**What to work on:** Find every line in the rows below that contains the word "pixels" and copy each of those lines out in full.

**Provided data:**
════

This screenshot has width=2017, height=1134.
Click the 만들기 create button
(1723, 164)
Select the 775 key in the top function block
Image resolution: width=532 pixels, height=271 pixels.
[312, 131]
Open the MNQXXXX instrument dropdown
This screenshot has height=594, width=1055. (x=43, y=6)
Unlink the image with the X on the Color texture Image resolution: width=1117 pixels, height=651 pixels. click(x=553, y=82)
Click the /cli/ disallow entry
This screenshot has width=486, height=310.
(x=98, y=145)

════

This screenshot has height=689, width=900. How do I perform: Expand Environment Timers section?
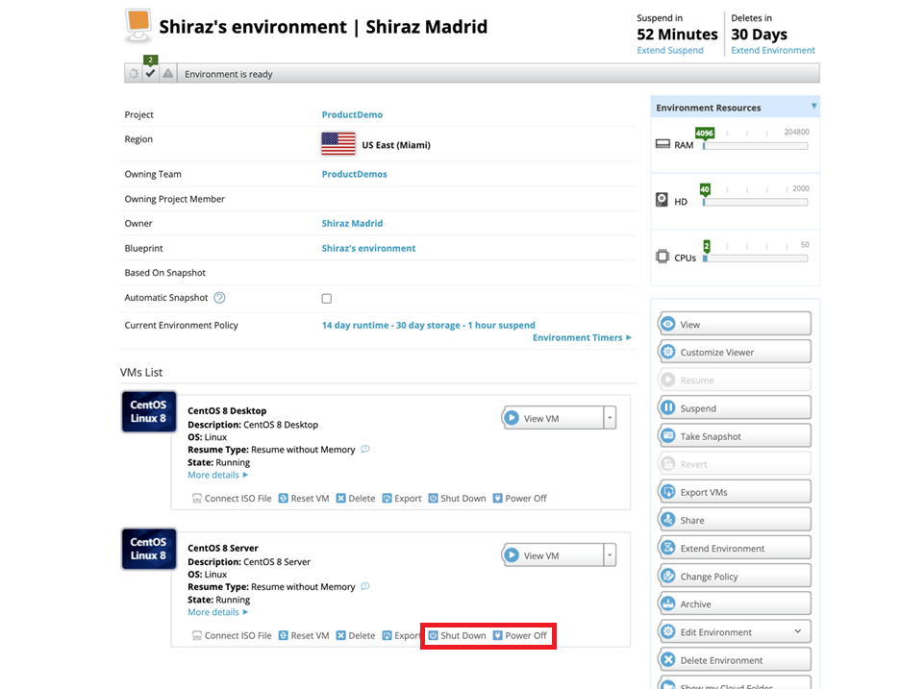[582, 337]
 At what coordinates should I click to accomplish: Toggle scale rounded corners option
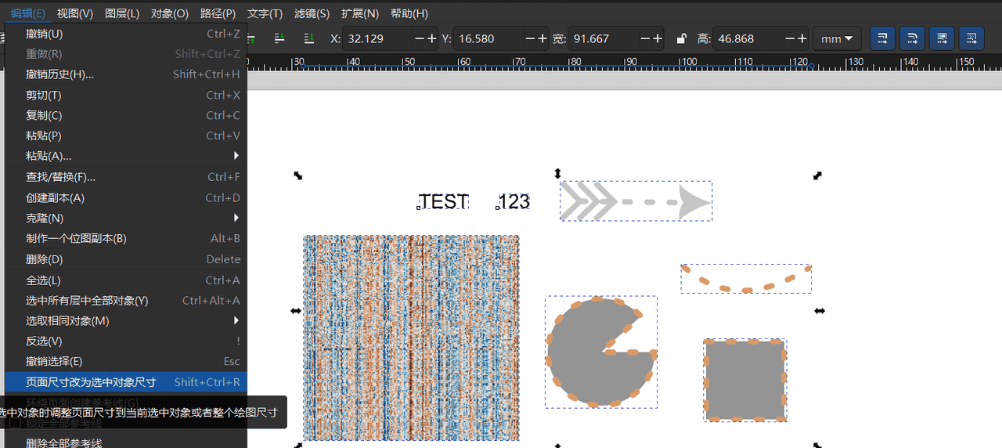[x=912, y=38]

════

**Written answer:**
Image resolution: width=532 pixels, height=271 pixels.
Unlink the image with the X on the Color texture Image resolution: width=1117 pixels, height=651 pixels. click(x=553, y=82)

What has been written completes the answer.